In more managed environments, you don't always have the flexibility to create your own IAM role versus use the one that is assigned to you. Spotty should have the ability to use an already existing IAM role if it has the right permissions.

Opening this as an issue so I can keep track of it, I'll be submitting a pull request next week likely.

[apls777]

At the moment Spotty creates an IAM role and an Instance Profile that wraps that role to use it with an EC2 instance. I assume that in some environments users also cannot create their own Instance Profile. Maybe then better to add functionality to use an existing Instance Profile?

Let's say it will be the instanceProfileArn parameter, and if it's specified then Spotty will use it instead of creating one. What do you think?

Also, I have a question about your environment: do you have permissions to create your own bucket? Or is it an issue as well? Because Spotty creates a bucket that is being used to sync the project and download files.

[tsdalton]

Hello, I also have issues with using Spotty in a managed AWS environment and would love the ability to provide a predefined IAM Role and Instance Profile as a configuration option. Is this feature in the pipeline and what would you estimate the level of effort required to implement?

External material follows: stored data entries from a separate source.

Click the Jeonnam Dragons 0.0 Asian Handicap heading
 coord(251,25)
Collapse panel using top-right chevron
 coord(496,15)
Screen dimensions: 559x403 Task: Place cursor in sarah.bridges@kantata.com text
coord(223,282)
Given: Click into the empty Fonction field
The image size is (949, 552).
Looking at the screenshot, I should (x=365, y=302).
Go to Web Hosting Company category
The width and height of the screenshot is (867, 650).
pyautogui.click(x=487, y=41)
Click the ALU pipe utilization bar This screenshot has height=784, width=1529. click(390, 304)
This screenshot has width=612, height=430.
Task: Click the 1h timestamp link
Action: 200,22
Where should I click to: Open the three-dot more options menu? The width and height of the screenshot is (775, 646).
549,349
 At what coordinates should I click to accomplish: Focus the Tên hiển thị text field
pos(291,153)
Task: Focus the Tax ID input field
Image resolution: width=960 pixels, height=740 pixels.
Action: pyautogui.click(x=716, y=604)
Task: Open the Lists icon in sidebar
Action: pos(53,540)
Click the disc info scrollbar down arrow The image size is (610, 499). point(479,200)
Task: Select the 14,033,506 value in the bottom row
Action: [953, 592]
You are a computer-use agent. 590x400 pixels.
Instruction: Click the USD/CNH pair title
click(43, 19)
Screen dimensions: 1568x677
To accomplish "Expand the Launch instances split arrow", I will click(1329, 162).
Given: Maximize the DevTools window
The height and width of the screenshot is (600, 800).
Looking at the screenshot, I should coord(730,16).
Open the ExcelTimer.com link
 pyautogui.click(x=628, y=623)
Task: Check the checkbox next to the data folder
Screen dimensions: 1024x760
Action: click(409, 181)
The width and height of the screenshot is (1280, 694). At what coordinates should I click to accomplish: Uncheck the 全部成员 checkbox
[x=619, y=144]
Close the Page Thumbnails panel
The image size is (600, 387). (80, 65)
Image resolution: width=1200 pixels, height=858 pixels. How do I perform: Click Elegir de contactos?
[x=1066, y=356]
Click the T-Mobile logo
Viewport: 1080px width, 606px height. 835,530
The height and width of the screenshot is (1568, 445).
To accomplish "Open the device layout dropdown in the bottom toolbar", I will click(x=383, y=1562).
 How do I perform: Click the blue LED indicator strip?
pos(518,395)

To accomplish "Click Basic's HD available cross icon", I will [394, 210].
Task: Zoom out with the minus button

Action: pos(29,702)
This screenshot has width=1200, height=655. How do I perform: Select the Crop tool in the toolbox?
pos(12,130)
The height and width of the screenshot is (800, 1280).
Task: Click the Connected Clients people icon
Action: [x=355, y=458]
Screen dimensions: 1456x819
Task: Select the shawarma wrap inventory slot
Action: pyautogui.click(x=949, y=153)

To answer your S3 bucket question: yes I can create S3 buckets in my particular environment. In more restrictive environments where wholesale bucket creation is not an option I imagine that admins could grant users permissions to create buckets under some ARN naming restrictions. An admin may allow a user to create a private bucket conforming to some naming convention as long as the bucket is private, for example.

[MiroFurtado]

Apologies for never responding to the above questions, I must have missed this. I did actually end up modifying the spotty code to allow this, but I don't remember what I did and I've since lost the code. The fix wasn't too difficult if I remember correctly.

[apls777]

@tsdalton Actually, it's straight forward. I cannot promise that I'll release this feature in the following days as I'm a little busy with another project, but maybe I'll get some spare time.

For now, you can just clone the repo and replace the call that creates the Instance Profile stack with your Instance Profile ARN here: https://github.com/apls777/spotty/blob/e67cae8afec893ec32c80a2f158a9fe3566b144c/spotty/providers/aws/deployment/instance_deployment.py#L73

But if you'll also create the instanceProfileArn parameter in the configuration file and will use it when it's specified, feel free to open a PR :).

[tsdalton]

@apls777 Thanks I have indeed updated my fork to surface the instanceProfileArn parameter to the config file so I'll open up a pull request when I get a chance to clean things up and merge-ready, probably towards the end of the week.

[tsdalton]

@apls777 sorry it took me so long, got sidetracked. I've opened a pull request, please review it at your leisure!

[apls777]

Thank you @tsdalton, this functionality now released with Spotty 1.3.0.